A simple recipe my Egyptian father used to make- Egyptian Okra over Rice – a delicious vegan meal made with fresh okra, tomatoes and flavorful Middle Eastern Spices.
Wandering through the farmers market, I stumbled upon fresh vibrant okra and couldn’t wait to bring it home and cook it the way my dad used to when I was growing up. His delicious Egyptian Okra was served over fluffy rice and became a simple vegetarian meal, surprisingly full of flavor, and to me, deeply satisfying. It reminds me of home. It’s a dish my grandmother made for him in the little Egyptian village he grew up in, and I believe when he made this, it brought him comfort and reminded him of home too.
This is a meal to make in summer when okra and tomatoes are fresh, ripe and in season – so head to your local farmers market or Asian Market and seek some out. They are well worth the hunt!
Here, the okra is quickly sautéed with onion, garlic, spices and tomatoes – and it’s this quick way of quick cooking that lessens the “slimy-ness” people often dislike. Of course, you could cook this into more of a stew, but my dad’s way was to just cook it until the okra was more “al- dente”, not mushy, tender, yet still firm and bright vivid green. Served over rice it made for a flavorful vegetarian meal.
Originating from North Africa, Okra was cultivated by the ancient Egyptians in the 12th century B.C. It spread throughout Africa and the Middle East where the green pods were typically cooked in stews and has many names.

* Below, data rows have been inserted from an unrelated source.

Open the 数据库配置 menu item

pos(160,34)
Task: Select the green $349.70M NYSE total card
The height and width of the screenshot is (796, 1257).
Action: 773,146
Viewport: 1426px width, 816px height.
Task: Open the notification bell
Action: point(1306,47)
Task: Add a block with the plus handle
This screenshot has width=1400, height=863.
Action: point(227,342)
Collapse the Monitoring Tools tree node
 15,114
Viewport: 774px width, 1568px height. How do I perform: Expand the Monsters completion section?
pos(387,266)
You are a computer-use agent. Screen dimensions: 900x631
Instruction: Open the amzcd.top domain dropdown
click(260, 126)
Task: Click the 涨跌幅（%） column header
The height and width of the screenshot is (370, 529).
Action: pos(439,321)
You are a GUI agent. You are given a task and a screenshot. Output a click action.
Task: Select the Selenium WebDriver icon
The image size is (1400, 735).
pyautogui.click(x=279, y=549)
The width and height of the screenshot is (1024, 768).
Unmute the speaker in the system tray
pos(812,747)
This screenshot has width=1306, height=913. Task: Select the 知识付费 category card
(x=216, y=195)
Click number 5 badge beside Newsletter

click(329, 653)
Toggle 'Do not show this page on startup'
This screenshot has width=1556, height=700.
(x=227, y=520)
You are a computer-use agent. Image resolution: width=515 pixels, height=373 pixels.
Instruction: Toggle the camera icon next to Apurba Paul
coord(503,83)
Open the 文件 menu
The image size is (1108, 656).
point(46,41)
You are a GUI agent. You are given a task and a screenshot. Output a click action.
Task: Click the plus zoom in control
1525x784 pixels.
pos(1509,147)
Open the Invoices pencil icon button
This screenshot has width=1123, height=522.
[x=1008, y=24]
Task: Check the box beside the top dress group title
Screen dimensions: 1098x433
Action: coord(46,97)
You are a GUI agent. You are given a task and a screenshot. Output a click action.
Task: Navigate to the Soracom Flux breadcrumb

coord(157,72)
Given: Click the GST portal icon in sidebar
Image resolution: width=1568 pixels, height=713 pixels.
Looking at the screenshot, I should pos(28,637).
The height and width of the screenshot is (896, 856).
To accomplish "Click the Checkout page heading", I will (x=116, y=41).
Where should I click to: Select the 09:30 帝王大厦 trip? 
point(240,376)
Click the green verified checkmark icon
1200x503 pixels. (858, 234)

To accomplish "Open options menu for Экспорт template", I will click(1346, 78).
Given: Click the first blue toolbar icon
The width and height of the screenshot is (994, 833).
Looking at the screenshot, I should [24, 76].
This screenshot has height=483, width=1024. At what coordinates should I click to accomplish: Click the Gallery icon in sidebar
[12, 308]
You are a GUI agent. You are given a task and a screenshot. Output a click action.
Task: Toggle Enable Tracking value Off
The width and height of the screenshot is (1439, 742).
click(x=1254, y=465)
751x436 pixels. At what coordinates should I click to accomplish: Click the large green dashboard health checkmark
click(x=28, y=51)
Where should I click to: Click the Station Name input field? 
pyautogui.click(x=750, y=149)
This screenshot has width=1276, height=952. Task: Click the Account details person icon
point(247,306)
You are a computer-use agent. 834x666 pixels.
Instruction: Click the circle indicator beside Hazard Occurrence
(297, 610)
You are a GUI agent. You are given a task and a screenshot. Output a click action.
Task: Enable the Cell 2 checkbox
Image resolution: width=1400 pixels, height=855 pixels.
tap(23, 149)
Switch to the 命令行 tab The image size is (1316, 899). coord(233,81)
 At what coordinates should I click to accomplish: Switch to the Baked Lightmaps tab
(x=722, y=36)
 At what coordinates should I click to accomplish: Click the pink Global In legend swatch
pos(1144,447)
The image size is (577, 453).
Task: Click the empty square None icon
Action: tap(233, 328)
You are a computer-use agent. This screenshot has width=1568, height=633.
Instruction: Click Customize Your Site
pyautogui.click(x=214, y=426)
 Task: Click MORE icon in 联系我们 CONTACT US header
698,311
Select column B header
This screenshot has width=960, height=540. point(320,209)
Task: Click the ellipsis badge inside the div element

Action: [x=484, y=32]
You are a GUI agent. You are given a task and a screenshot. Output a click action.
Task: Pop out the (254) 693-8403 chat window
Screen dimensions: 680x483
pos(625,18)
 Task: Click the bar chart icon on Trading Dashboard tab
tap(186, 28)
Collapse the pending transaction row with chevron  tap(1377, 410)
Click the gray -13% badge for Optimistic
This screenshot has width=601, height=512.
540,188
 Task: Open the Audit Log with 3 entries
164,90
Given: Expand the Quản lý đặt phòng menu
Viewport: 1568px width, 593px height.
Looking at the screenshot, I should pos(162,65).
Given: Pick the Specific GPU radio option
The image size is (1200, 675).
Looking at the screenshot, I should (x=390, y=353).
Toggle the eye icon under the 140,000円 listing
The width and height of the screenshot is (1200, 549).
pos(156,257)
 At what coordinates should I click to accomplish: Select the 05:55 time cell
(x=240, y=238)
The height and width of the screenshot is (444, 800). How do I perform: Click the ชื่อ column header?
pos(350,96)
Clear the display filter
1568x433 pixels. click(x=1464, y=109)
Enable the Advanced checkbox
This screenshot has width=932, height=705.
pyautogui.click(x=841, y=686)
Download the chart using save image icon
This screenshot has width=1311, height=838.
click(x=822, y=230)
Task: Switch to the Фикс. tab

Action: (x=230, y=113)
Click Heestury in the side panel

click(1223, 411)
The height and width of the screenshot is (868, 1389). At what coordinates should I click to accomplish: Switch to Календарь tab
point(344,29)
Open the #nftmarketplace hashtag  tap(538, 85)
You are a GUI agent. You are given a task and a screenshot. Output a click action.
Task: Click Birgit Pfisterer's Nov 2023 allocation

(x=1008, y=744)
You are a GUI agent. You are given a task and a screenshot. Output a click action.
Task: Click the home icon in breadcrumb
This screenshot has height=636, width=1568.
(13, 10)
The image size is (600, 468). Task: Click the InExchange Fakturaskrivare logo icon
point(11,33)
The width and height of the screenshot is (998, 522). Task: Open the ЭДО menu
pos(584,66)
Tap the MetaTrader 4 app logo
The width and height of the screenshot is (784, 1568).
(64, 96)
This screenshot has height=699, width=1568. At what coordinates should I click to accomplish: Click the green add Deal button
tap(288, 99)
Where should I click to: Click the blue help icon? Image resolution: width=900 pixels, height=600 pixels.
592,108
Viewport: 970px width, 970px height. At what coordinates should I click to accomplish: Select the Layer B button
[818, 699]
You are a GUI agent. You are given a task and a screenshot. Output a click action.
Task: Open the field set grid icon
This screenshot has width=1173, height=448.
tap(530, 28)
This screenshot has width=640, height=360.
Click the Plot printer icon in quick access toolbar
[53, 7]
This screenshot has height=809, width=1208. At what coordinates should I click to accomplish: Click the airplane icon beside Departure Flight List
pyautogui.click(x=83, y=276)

My dad called okra “bamya”.
I can still see my dad preparing this meal in our old kitchen, wearing his “galabia”- a long soft thin white cotton tunic with a deep, delicately embroidered neck, his usual lounging attire at home. My mom would be right next to him, making the rice, perfectly fluffy and light. The house would smell heavenly.
The truth is I’ve been missing my dad lately. I miss the sound of his voice and how he would say my name.
Have I ever told you his name? It’s Fereh. It means “rejoicing”. His mother’s name was Shadah, which means “honey”. They were from a small village in Fayum, Egypt, the same very same oasis town in the book, The Alchemist, if you are familiar with it.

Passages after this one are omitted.